The vertical and horizontal air movements come together to influence climate and weather conditions in the various parts of the world. For example, land is heated more quickly than water during the daytime hours due to the differences in the specific heat capacity of land and water. Therefore, the air above the land becomes warmer and rises (vertical movement), adding to the atmospheric pressure. Horizontal air flow then moves the pressurized air into lower-pressure areas over the sea, creating less air mass over the land. The cycle perpetuates when the pressurized air over the sea makes its way to the lower-pressure atmosphere near the land, where it heats up again and continues the rotation. The flow is reversed in the evening—land loses heat more quickly than water—creating an opposite current of circulating air.

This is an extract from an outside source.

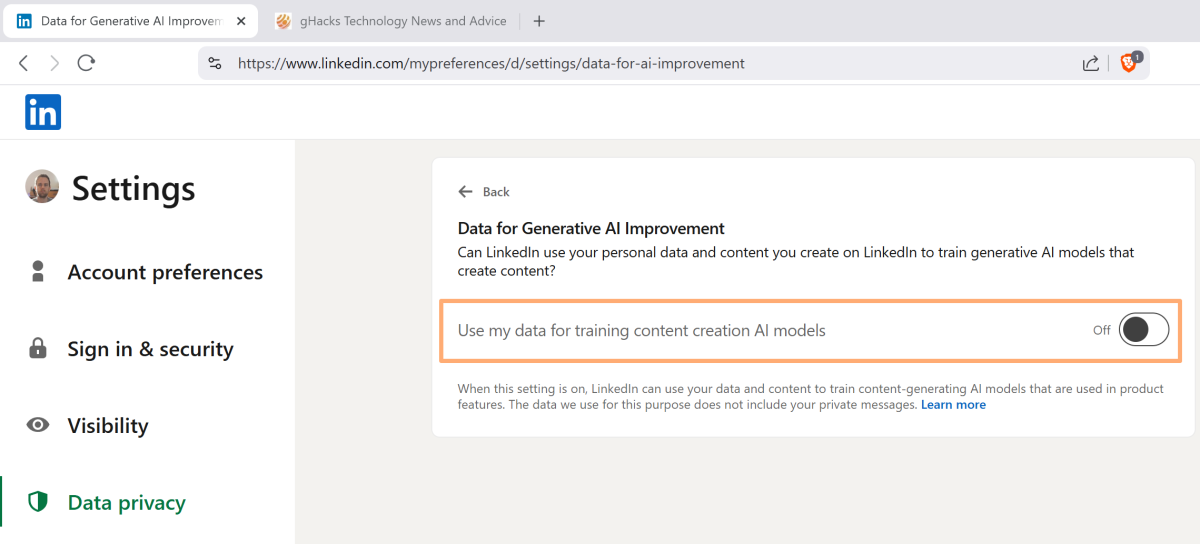This screenshot has height=544, width=1200.
Task: Click the LinkedIn logo icon
Action: 43,112
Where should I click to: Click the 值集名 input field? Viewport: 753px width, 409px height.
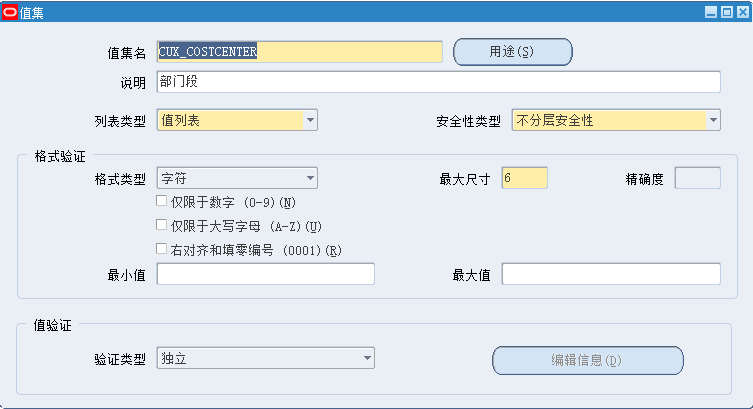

Air moves through the atmosphere under the influence of pressure gradients that propel it from high-pressure areas to low-pressure areas. Horizontal winds that travel long distances appear to follow curved trajectories because of the eastward rotation of the earth. The specific arc is a result of air’s speed of movement and its latitude. For example, a mass of air that is flowing from the equator toward the pole appears to be deflected because the air is moving faster to the east at the equator than its destination at the pole. This is because a stationary object at the equator completes a path of approximately 40,000 kilometers in one day because of the earth’s rotation, while an object located at 60 degrees latitude travels only half that distance in the same time. This force is known as the Coriolis effect in honor of the French physicist Gustave-Gaspard Coriolis, who described the phenomenon in 1835.
Knowing how air pressure—as well as the earth’s natural forces—relates to air movement is essential for making predictions and preparations about regional climates, ocean currents, storm systems, and wind behavior that can impact the safety, well-being, and livelihoods of people all over the world.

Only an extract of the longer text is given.